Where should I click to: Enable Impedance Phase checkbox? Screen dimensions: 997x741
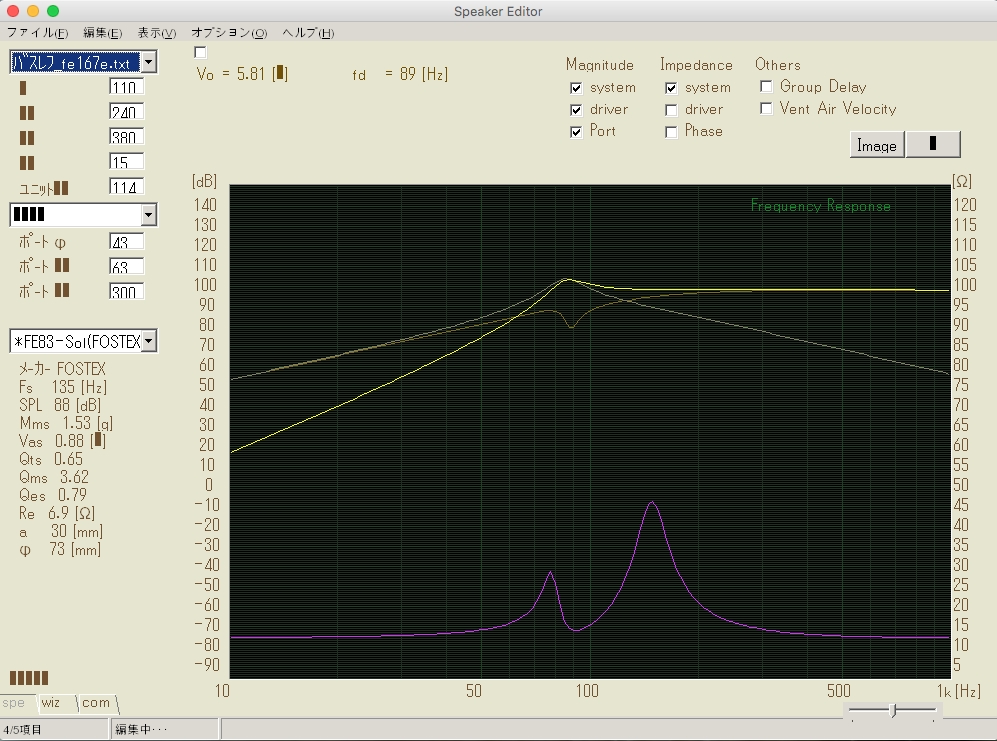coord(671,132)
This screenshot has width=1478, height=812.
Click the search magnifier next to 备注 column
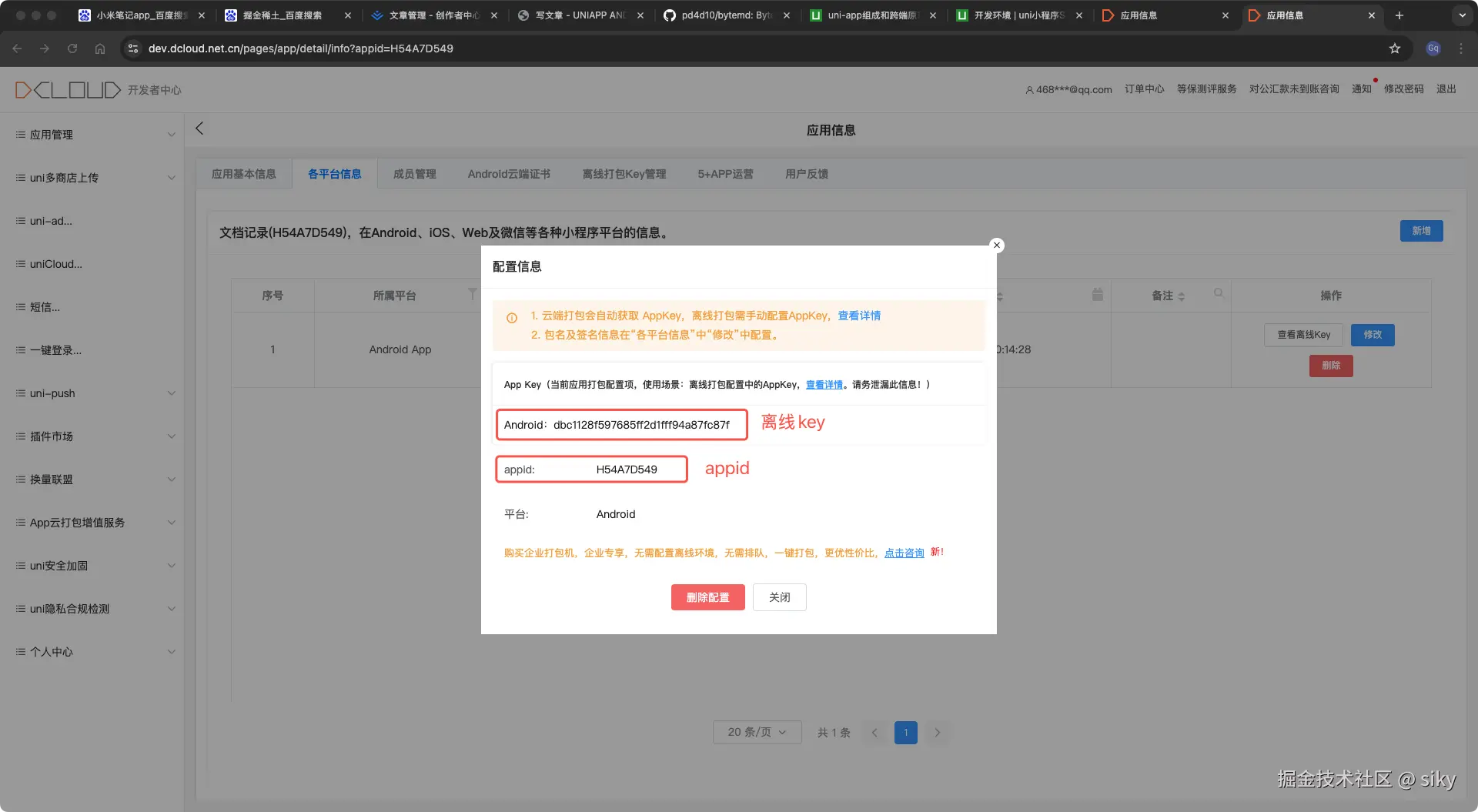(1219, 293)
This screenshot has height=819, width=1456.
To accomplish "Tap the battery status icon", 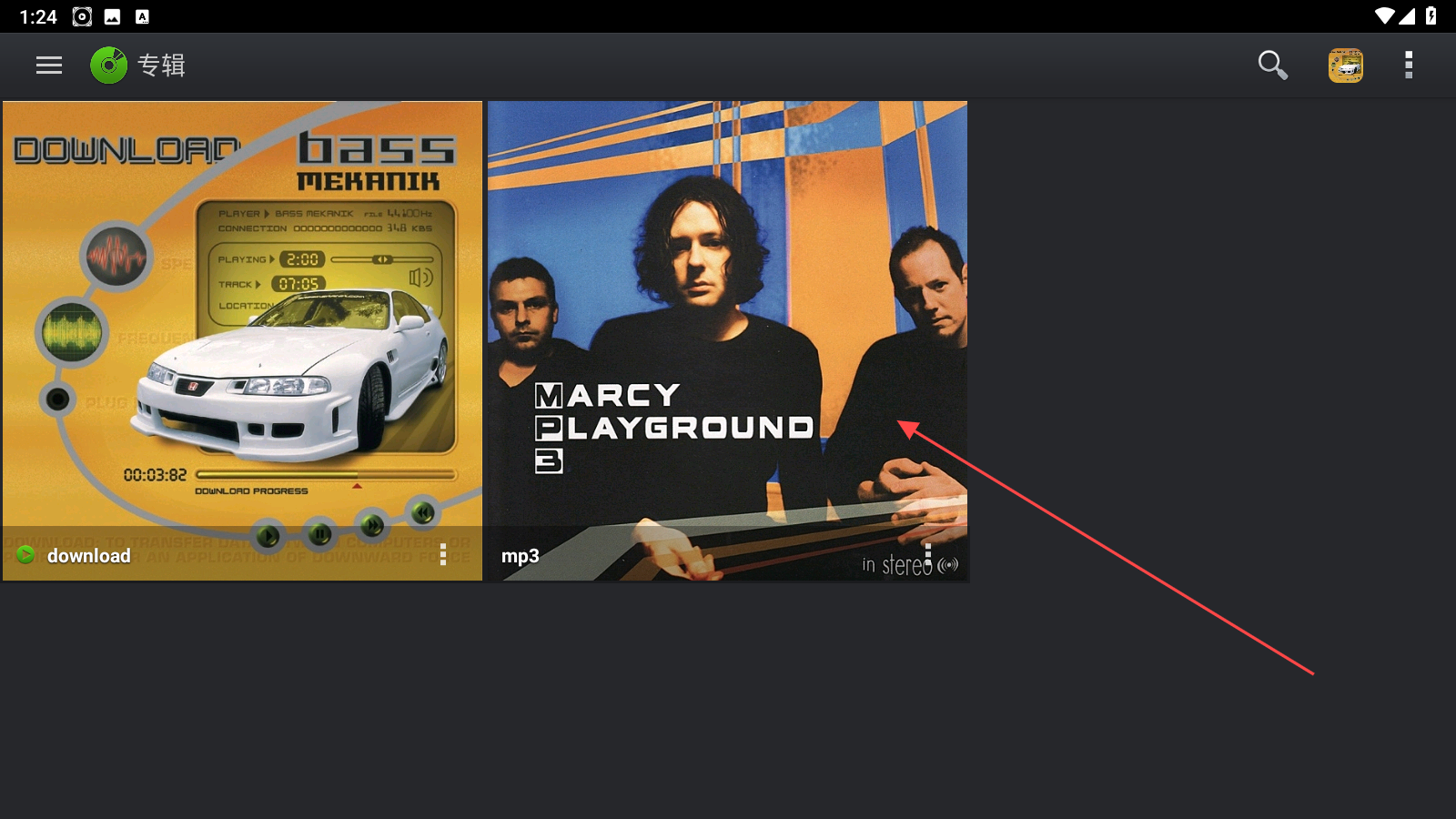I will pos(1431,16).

◆ ◆ ◆ ◆

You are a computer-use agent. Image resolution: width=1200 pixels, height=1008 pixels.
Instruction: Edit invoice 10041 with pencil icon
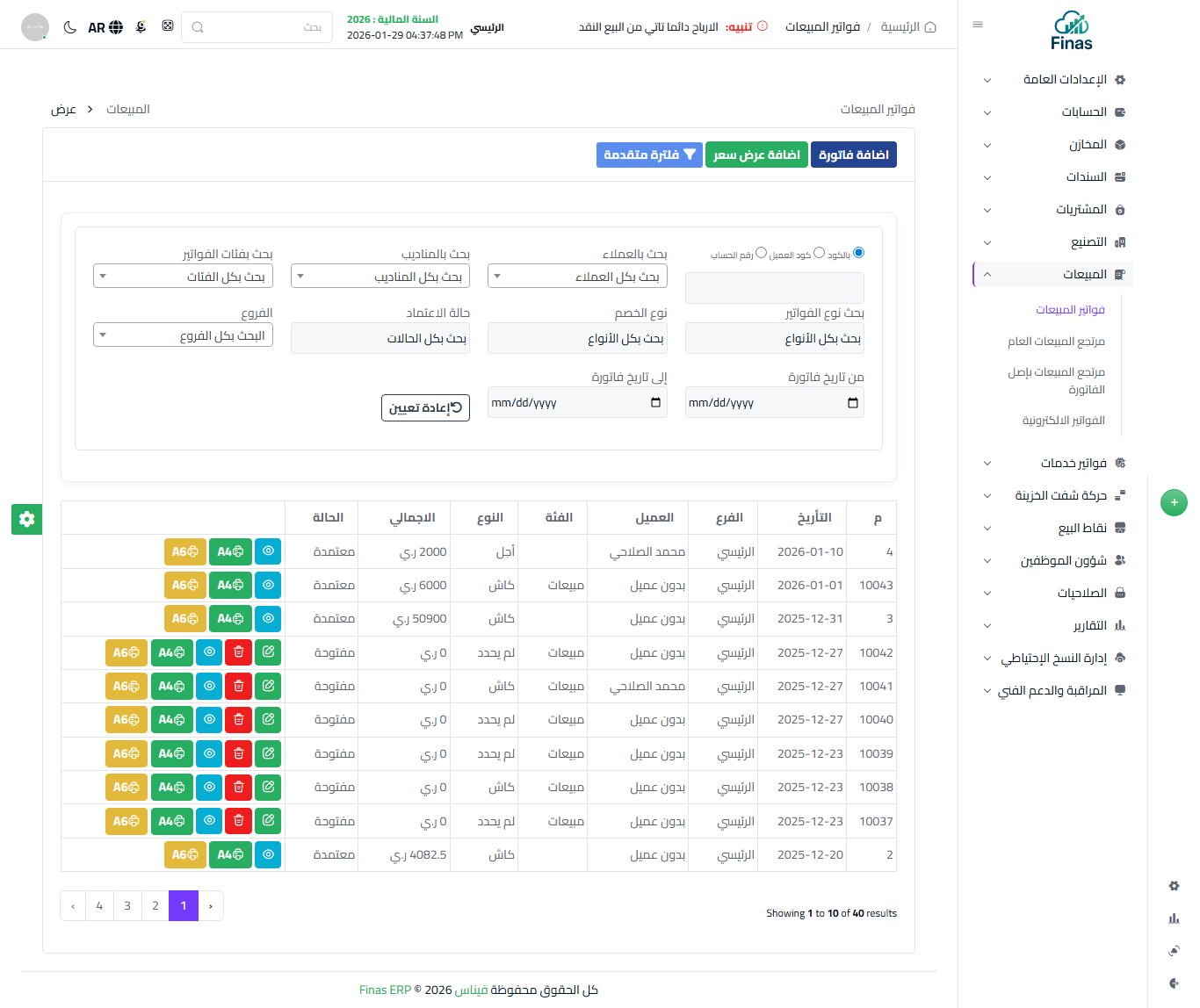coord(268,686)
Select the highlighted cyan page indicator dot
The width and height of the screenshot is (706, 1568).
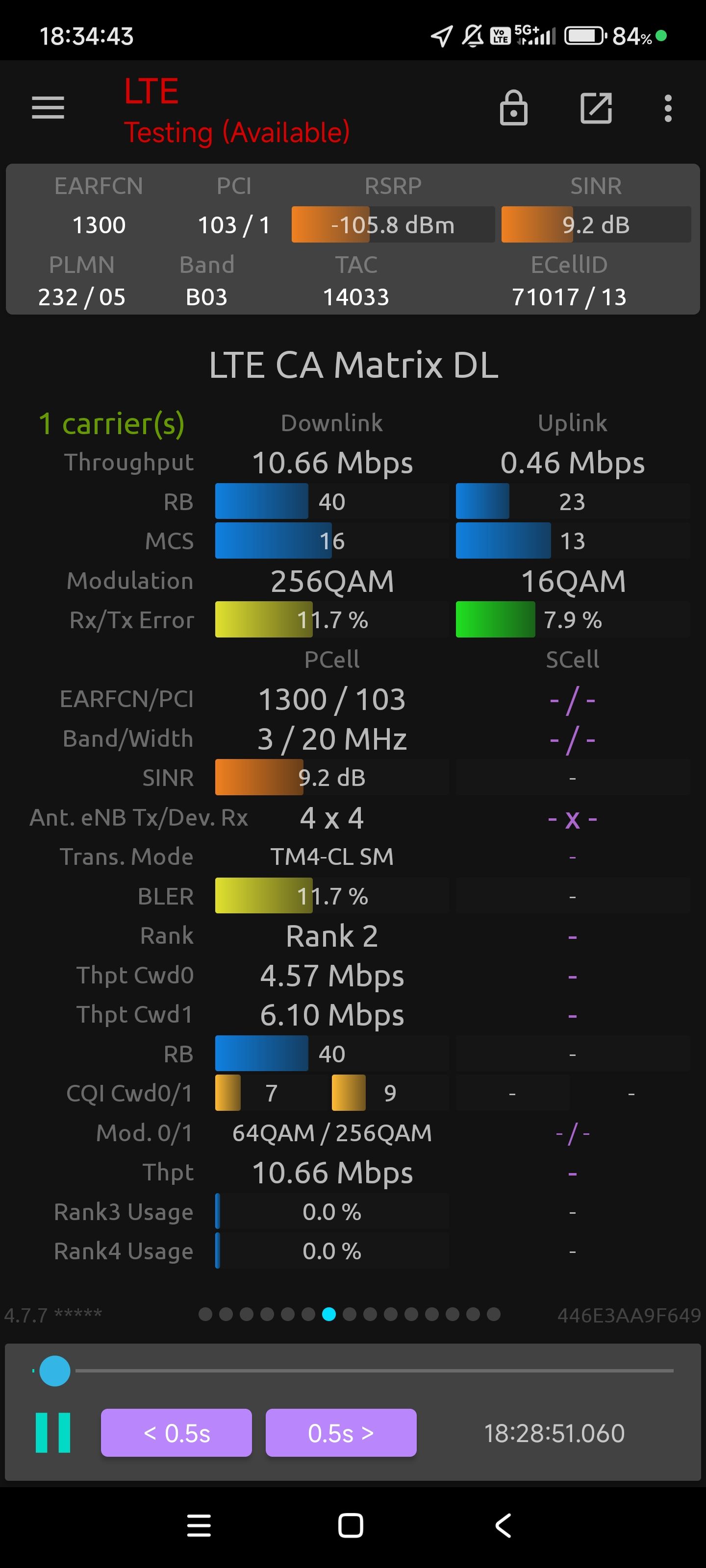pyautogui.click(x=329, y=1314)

◆ ◆ ◆ ◆

Copy the listing verbatim, beginning at the line containing "You are a computer-use" and continuing through the line containing "coord(268,686)", and leave out the pictures.

SOLUTION >>
You are a computer-use agent. Image resolution: width=1200 pixels, height=1008 pixels.
Instruction: Edit invoice 10041 with pencil icon
coord(268,686)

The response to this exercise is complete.